Personal information
- Full name: Daniel Ploug Jorgensen
- Nickname: "Dan"
- National team: United States
- Born: April 4, 1968 (age 58) New London, Connecticut, U.S.
- Height: 6 ft 3 in (191 cm)
- Weight: 205 lb (93 kg)

Sport
- Sport: Swimming
- Strokes: Freestyle
- Club: Mission Viejo Nadadores Germantown Academy Club Foxcatcher Club
- College team: U. Southern Cal.
- Coach: Mark Schubert (Nadadores) Peter Daland, (USC)

Medal record
Men's swimming
Representing the United States
Olympic Games
| Gold medal – first place | 1988 Seoul | 4x200 m freestyle |
| Bronze medal – third place | 1992 Barcelona | 4x200 m freestyle |
World Championships (LC)
| Silver medal – second place | 1991 Perth | 4x200 m freestyle |
| Bronze medal – third place | 1986 Madrid | 400 m freestyle |
| Bronze medal – third place | 1986 Madrid | 1500 m freestyle |
| Bronze medal – third place | 1986 Madrid | 4x200 m freestyle |
Pan Pacific Championships
| Gold medal – first place | 1989 Tokyo | 4x200 m freestyle |
| Gold medal – first place | 1991 Edmonton | 4x200 m freestyle |
| Silver medal – second place | 1987 Brisbane | 1500 m freestyle |
| Silver medal – second place | 1989 Tokyo | 400 m freestyle |
| Bronze medal – third place | 1989 Tokyo | 800 m freestyle |
| Bronze medal – third place | 1991 Edmonton | 400 m freestyle |

= Dan Jorgensen (swimmer) =

American swimmer (born 1968)

Daniel Ploug Jorgensen (born April 4, 1968) is an American former competition swimmer who competed for the University of Southern California and represented the United States at two consecutive Olympic Games, winning a gold in the 4x200 freestyle relay at the 1988 Seoul Olympics and a bronze in the 4x200 freestyle relay at the 1992 Barcelona Olympics.

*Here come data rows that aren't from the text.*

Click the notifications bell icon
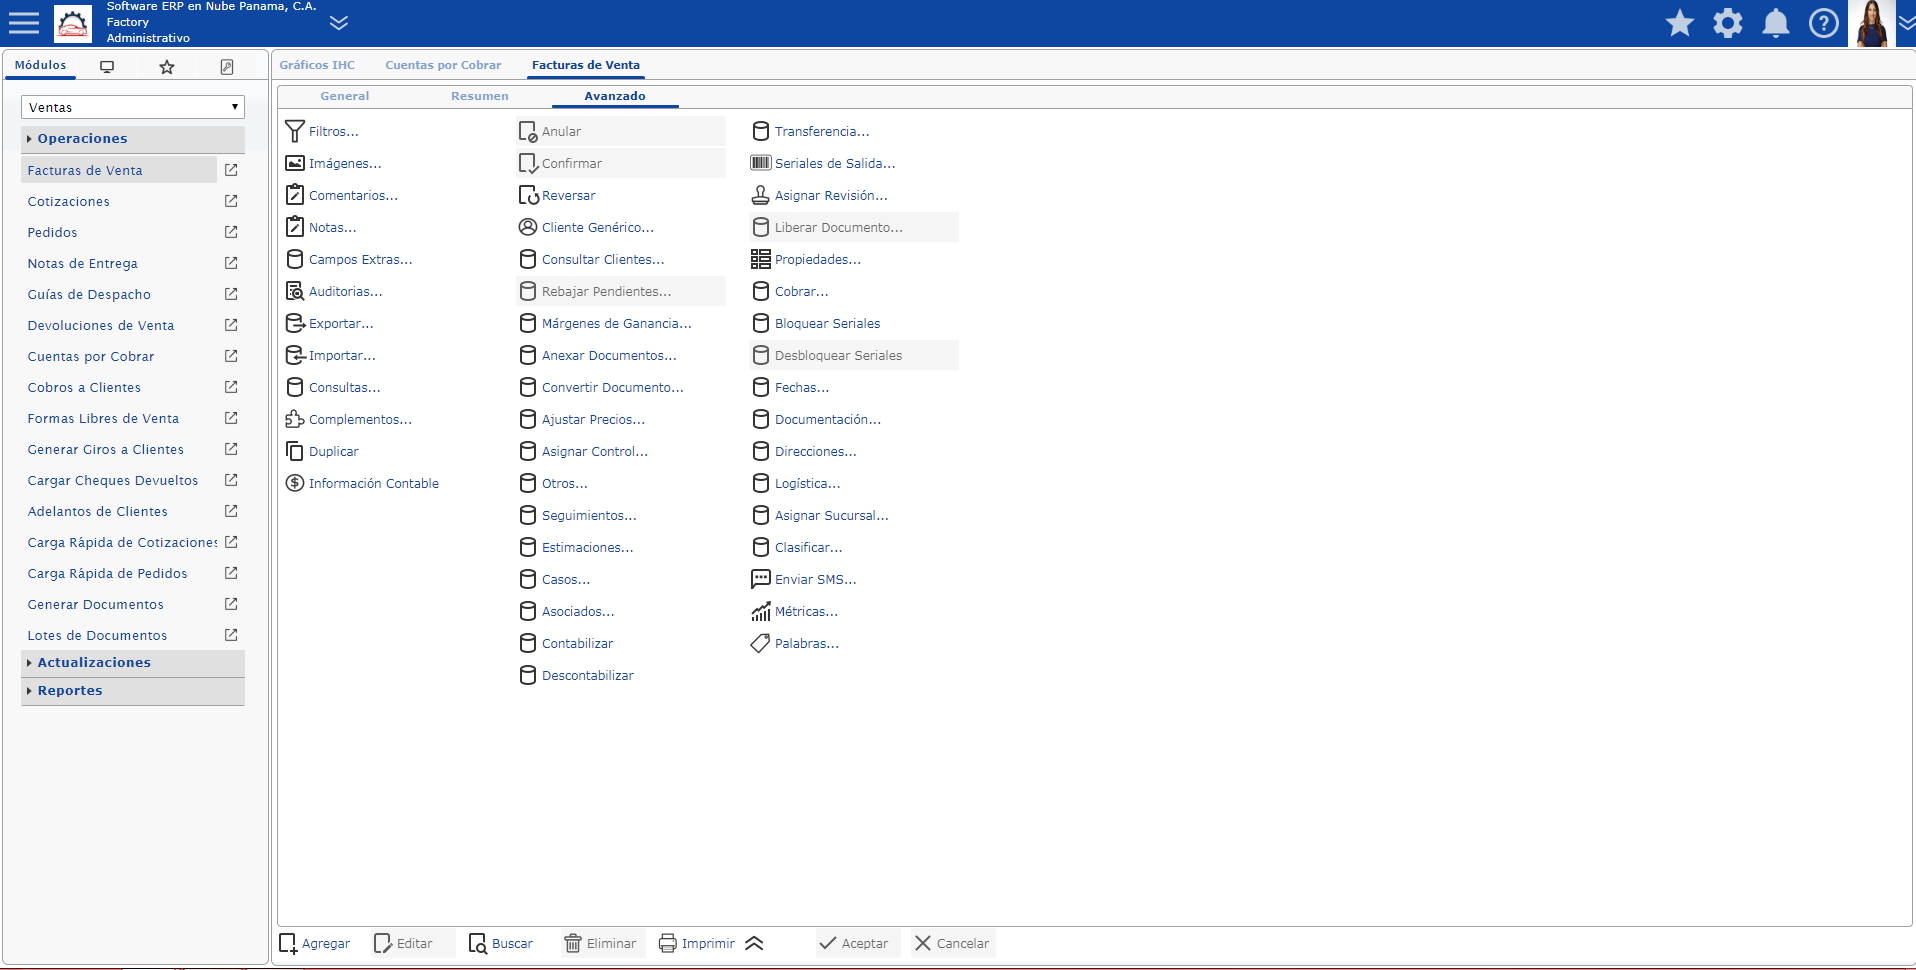1916x970 pixels. tap(1775, 23)
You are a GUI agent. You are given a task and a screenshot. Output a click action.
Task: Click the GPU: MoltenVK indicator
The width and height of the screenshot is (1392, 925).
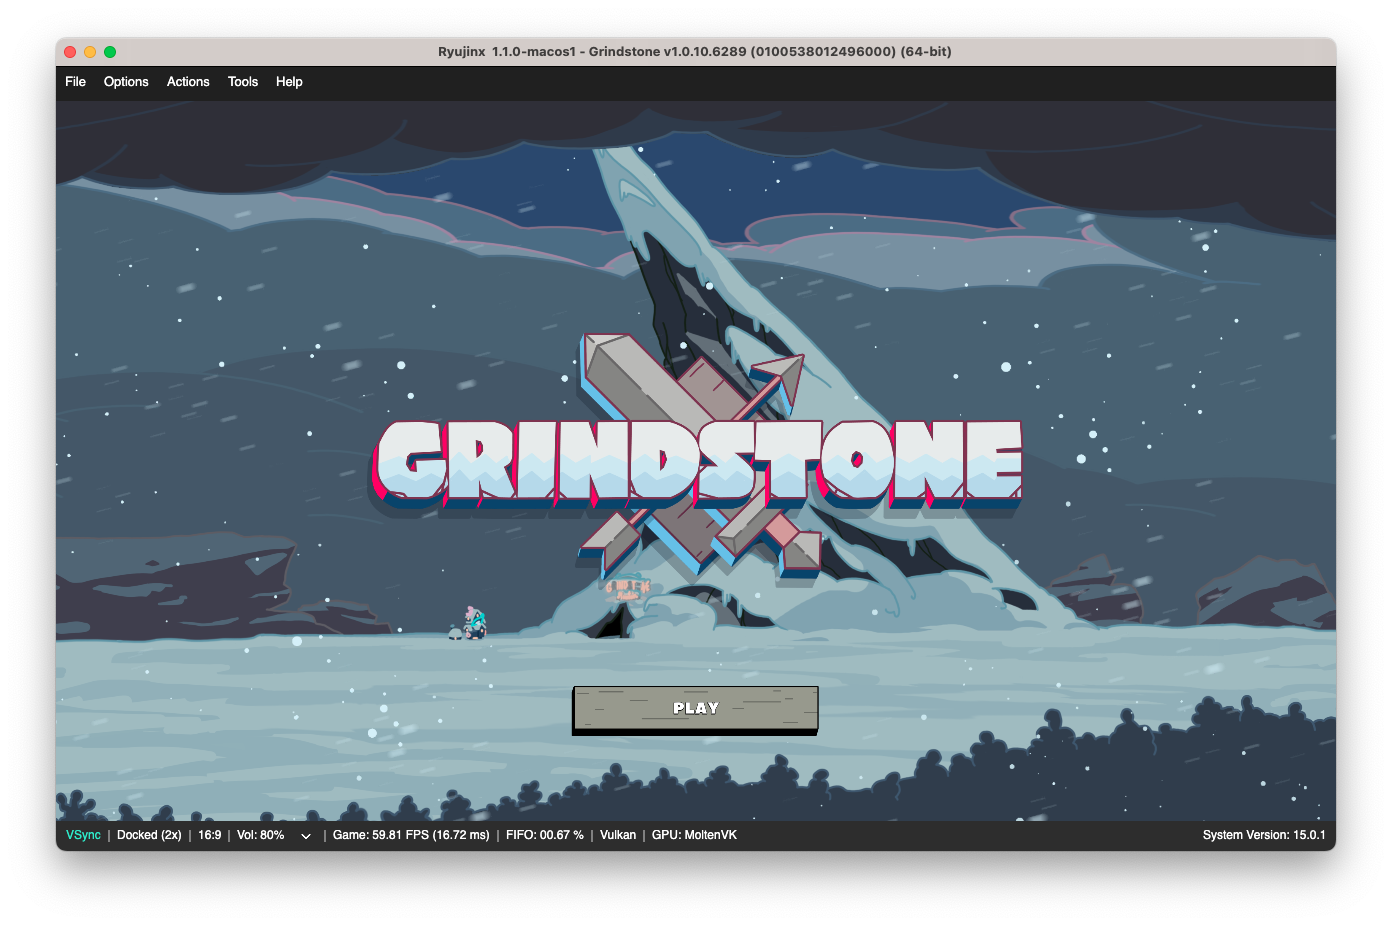coord(692,834)

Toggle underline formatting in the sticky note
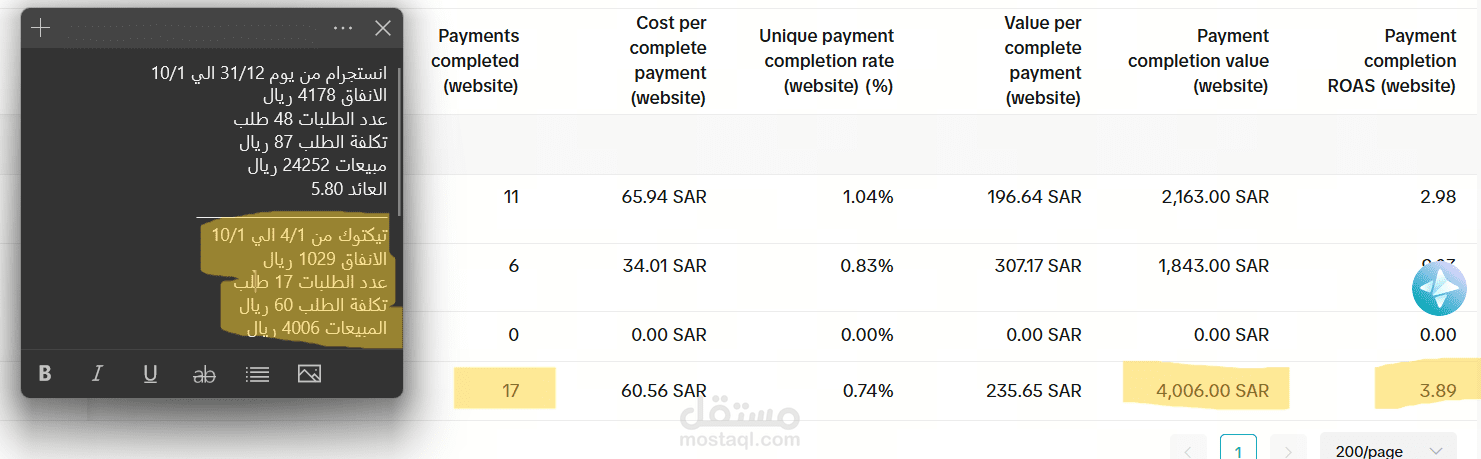coord(150,374)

== Early life and swimming ==
Jorgensen was born April 4, 1968, in New London, Connecticut, to father Niels Jorgensen and wife. A swimming family, Jorgensen's father coached swimming in Connecticut for a Coast Guard team, for California's Rancho Bernardo Swim team in 1985 and later for San Diego's Blue Fins Swim Team. Dan's younger brother Lars swam in the 1988 Olympics for the United States, and later became a college coach at the University of Kentucky.

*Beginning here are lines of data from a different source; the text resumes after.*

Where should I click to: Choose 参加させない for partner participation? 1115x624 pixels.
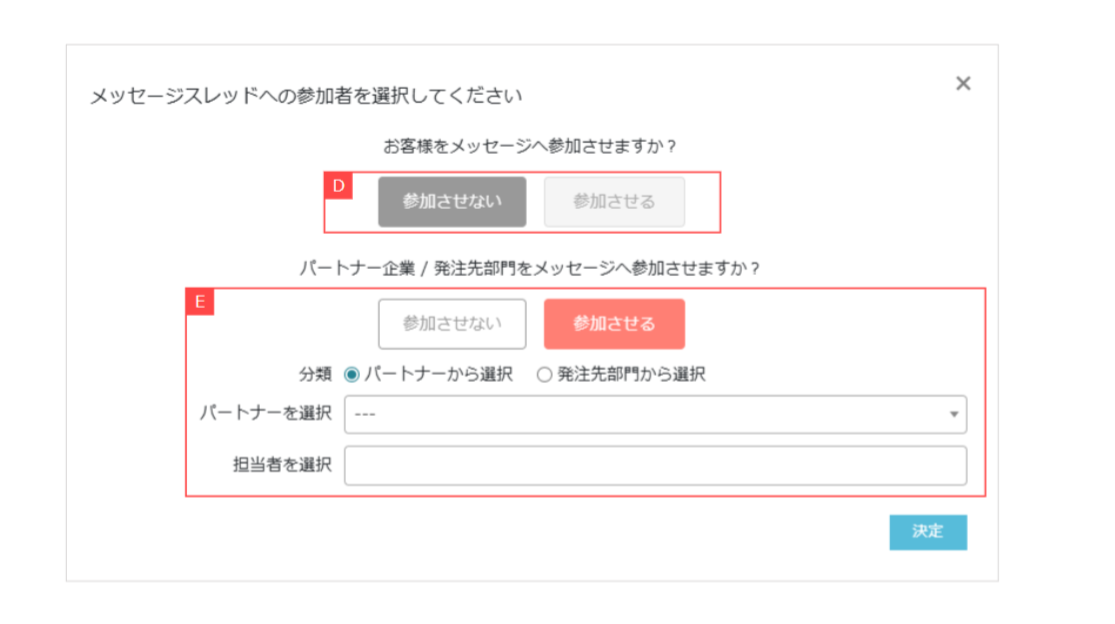(x=452, y=323)
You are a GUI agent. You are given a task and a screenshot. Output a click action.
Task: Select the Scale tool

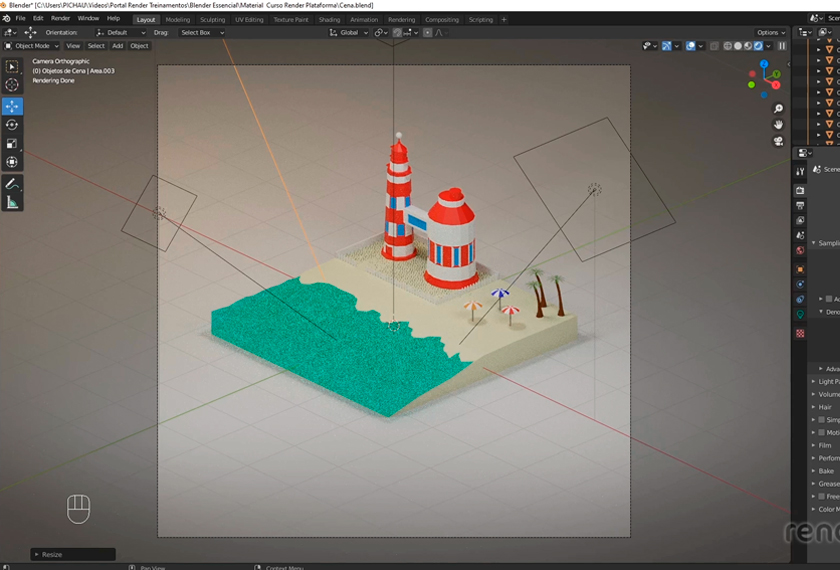(x=12, y=143)
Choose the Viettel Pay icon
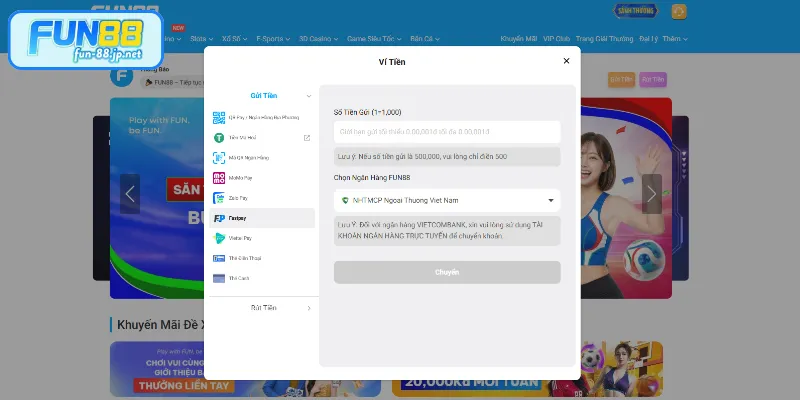 coord(219,238)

Dan Jorgensen swam for California's Mission Viejo Nadadores as early as the summer of 1983 when he was 15, and attended Mission Viejo High School, graduating in 1986, after which the family moved to San Diego. Mission Viejo High had been recognized as a national champion. Jorgensen trained and competed for his Mission Viejo High School during the school year, and the Nadadores in the off-season, where his workouts often consisted of both a two-hour morning and a two-hour evening practice, with weight training after the evening practice. He did more of his intensive training with the Nadadores, and competed for his High School in dual meets when he was needed. He placed third in the 1500-meter Men's freestyle and eighth in the Men's 400-meter freestyle at the 1984 Olympic trials in Indianapolis, but did not place high enough to qualify for the U.S. Team, though a second place finish would have qualified him in the 1500.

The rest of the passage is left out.